» **Provided data**:
- - - - - - -

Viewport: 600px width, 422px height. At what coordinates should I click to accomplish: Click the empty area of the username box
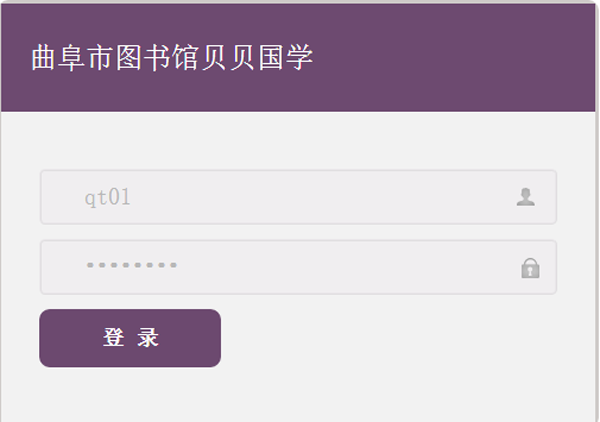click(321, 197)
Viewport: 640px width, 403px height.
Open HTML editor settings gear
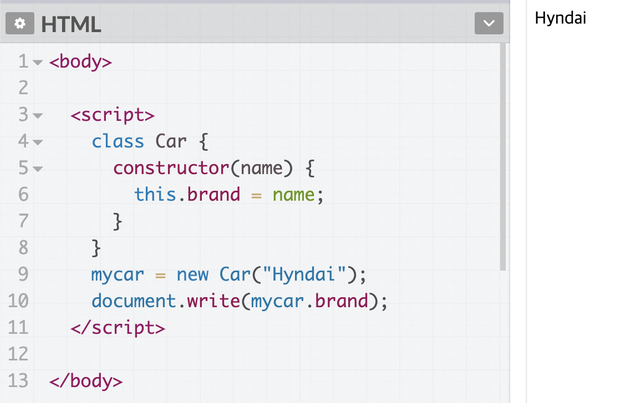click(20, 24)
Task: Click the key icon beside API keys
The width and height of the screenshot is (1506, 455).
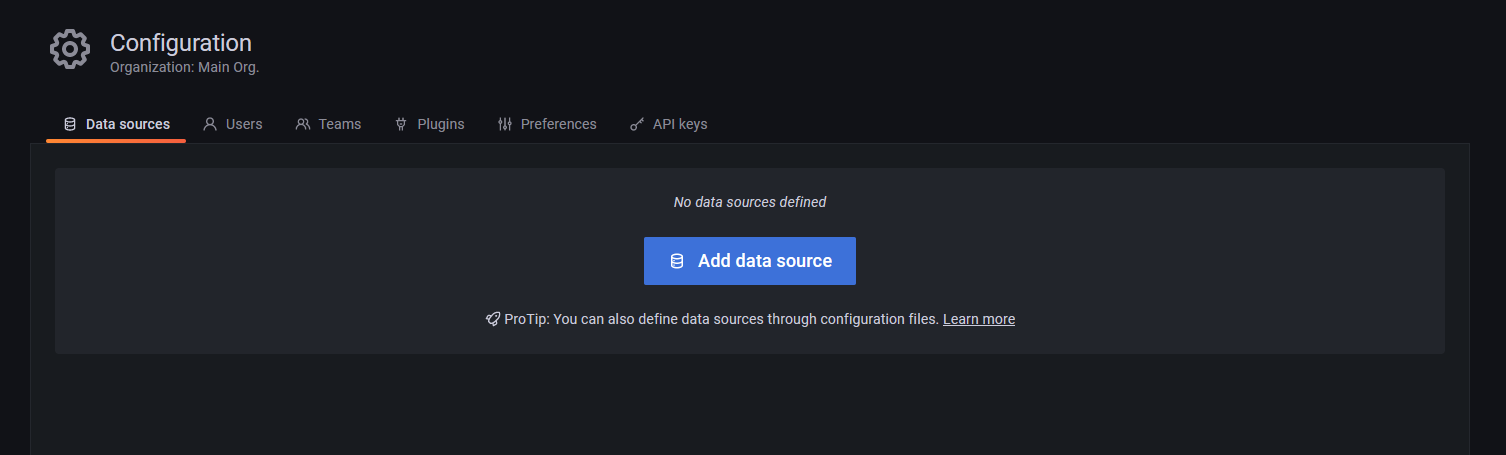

- - - - - - -

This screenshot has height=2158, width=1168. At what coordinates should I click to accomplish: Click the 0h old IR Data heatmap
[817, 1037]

- - - - - - -

» **Problem statement**: Extract the lines of the preceding material that run from the line with "Task: Click the key icon beside API keys" through the line with "The width and", inclusive, reproducing them exactly and adding nothing.

» **Result for this exercise**:
Task: Click the key icon beside API keys
The width and height of the screenshot is (1506, 455).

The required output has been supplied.